[Data on locating visible targets]
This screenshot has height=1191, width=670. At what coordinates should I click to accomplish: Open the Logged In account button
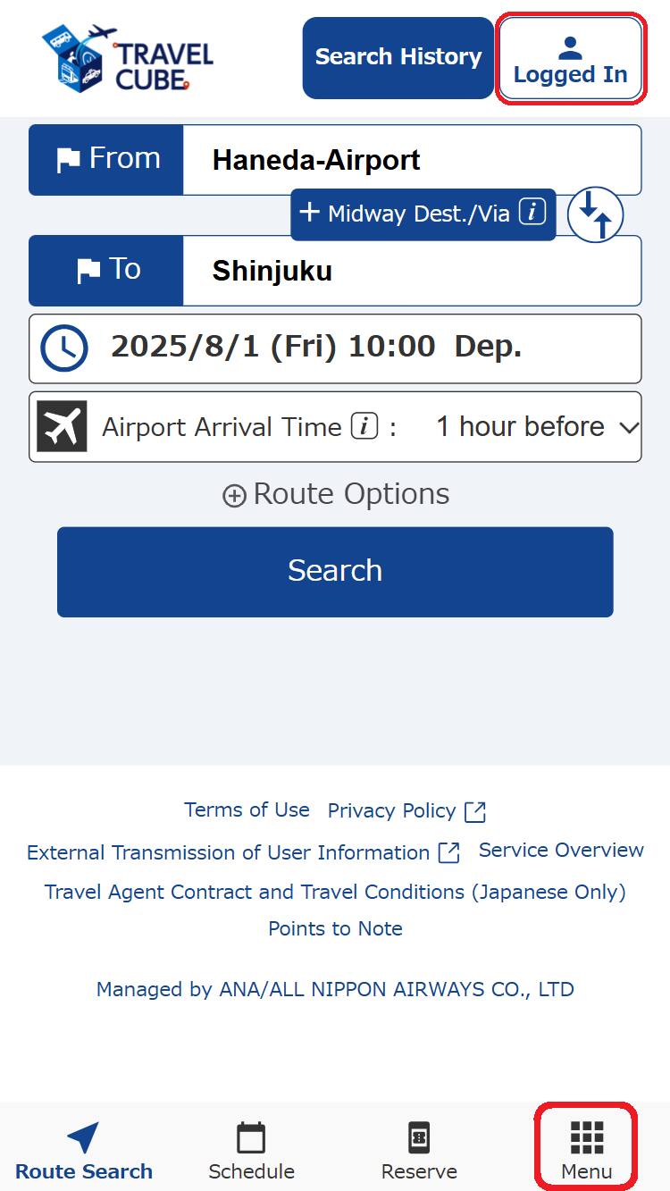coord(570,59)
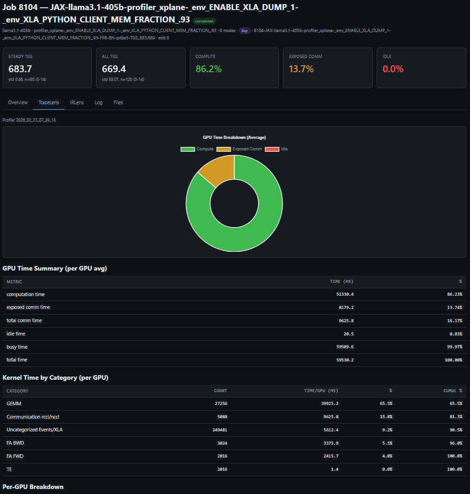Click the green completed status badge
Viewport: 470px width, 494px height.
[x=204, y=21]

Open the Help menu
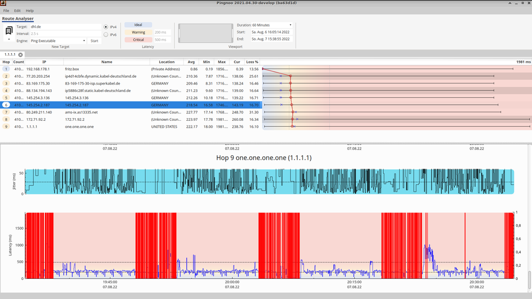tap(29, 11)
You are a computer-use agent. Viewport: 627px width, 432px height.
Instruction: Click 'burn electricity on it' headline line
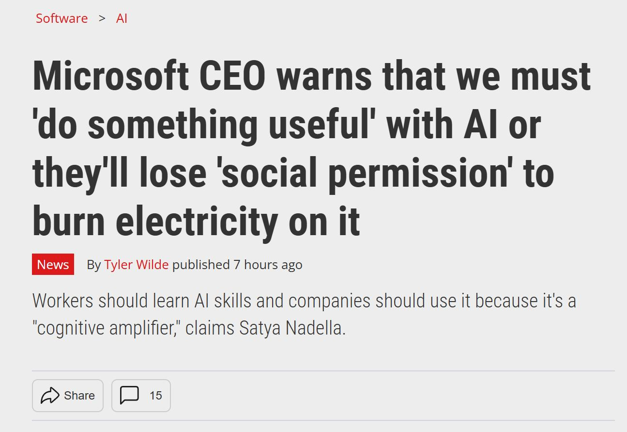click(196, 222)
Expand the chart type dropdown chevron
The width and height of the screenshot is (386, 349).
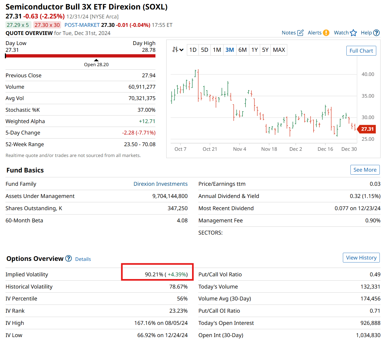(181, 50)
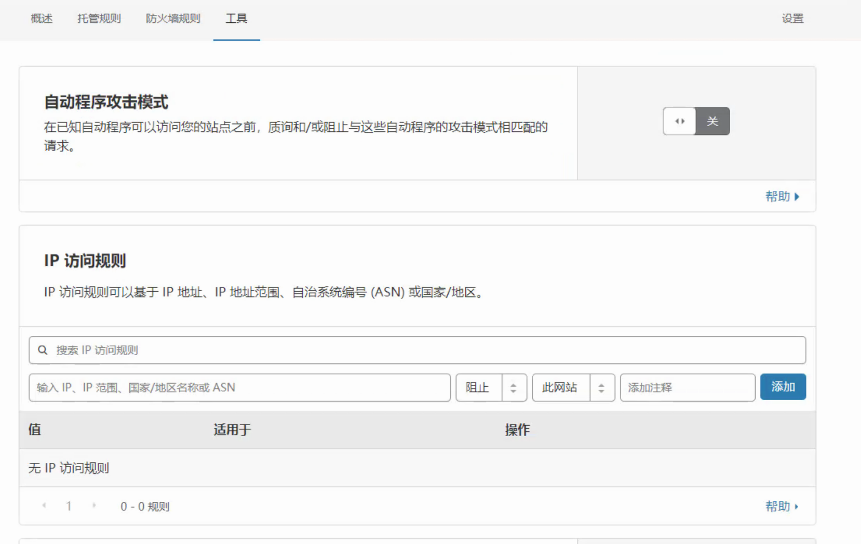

WHAT IS EXPECTED
List every line in the rows above that contains the string "width", matching case exactly.

FULL RESPONSE
This screenshot has height=1191, width=670. At what coordinates should I click to accomplish: Open the Logged In account button
Viewport: 470px width, 494px height.
You are a computer-use agent. Viewport: 627px width, 432px height.
The width and height of the screenshot is (386, 349).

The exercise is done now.